Воеводин перехватил у меня из рук коробку с тропониновым тестом на инфаркт, которым я бы вот-вот попала Камилю точно в лоб.
Я метала ножи с закрытыми глазами, но не смогла рассмотреть Камиля, распахнув их.
Он провел меня своим спектаклем из учебника для первокурсников.
– Идемте, коллеги! Идемте! – выпроваживал сотрудников медблока Воеводин.
Проходя мимо меня, он шепнул, извиняясь:
– Я не знал, Кира. Клянусь, я не знал, что он… имитирует приступ…
Когда дверь закрылась и мы с Камилем остались одни, я не удержалась от пошлой фразочки в стиле Максима:
– Что еще ты имитируешь? Любовь и оргазмы? Поэтому развелся сразу после медового месяца?
– Я узнал, где папка с делом о Ракиуре. Узнал, что ее уничтожили. Ты обещала прекратить допросы и уйти из бюро. Вот как надо было читать главу пять.
– Шесть. У тебя амнезия?
– Не важно. Теперь уходи. Переводись, увольняйся, только исчезни с глаз моих.
Я только хмыкнула:
– Твою казнь, Камиль, перенесли, а не отменили. Разгадай-ка ты теперь мою метафору.

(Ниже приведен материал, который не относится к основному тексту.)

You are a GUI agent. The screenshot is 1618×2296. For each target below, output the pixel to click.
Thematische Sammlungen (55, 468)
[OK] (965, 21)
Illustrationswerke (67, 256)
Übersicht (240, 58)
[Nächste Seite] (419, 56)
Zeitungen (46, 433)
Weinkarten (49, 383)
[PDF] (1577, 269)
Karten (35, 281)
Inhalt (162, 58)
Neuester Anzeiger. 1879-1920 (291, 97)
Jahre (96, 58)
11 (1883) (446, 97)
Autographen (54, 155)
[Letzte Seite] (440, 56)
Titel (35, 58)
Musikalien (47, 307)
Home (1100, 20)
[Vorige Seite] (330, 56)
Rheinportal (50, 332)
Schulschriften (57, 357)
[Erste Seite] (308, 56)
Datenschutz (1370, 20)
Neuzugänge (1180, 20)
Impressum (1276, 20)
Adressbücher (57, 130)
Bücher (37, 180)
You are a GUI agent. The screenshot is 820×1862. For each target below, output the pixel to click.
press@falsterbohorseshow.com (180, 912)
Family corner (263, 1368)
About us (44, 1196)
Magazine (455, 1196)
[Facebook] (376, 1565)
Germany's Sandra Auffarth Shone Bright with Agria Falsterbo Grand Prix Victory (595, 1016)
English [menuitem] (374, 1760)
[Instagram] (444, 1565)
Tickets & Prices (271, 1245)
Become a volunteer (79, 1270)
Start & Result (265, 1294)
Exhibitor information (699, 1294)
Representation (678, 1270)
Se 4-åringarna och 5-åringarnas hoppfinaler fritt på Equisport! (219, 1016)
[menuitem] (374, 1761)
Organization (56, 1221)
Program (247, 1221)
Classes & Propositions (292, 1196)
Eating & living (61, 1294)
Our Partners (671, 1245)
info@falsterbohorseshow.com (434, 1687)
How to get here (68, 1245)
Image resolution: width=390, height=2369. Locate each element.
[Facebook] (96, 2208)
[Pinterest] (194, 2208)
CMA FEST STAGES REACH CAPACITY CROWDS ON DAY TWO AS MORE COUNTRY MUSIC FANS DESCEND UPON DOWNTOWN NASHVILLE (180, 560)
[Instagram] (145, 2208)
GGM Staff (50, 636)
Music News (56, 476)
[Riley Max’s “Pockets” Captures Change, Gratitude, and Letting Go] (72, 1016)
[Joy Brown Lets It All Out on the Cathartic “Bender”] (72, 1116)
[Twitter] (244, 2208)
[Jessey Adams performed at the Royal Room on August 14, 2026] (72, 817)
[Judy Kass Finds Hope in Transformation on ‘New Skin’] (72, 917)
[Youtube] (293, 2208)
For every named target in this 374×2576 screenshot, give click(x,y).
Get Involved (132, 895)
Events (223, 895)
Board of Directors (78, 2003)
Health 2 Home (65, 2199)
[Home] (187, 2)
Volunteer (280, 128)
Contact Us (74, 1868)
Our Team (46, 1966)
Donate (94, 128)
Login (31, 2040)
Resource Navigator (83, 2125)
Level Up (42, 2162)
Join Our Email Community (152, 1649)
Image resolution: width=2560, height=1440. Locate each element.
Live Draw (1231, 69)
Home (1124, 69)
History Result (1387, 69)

– Мне нет до тебя и твоих метафор никакого дела.
– Тот, кто сделал с тобой все это, Камиль, он придурок, – решила прекратить я наше сражение.
– Он?
– Она… – улыбнулась я, наконец-то все понимая, – ну конечно, она! Ты выпотрошен. Ты мертвее, чем труп. Совсем пустой. Знаешь, я на самом деле сама не хочу больше с тобой работать. Такими, как мы, напарники быть не должны.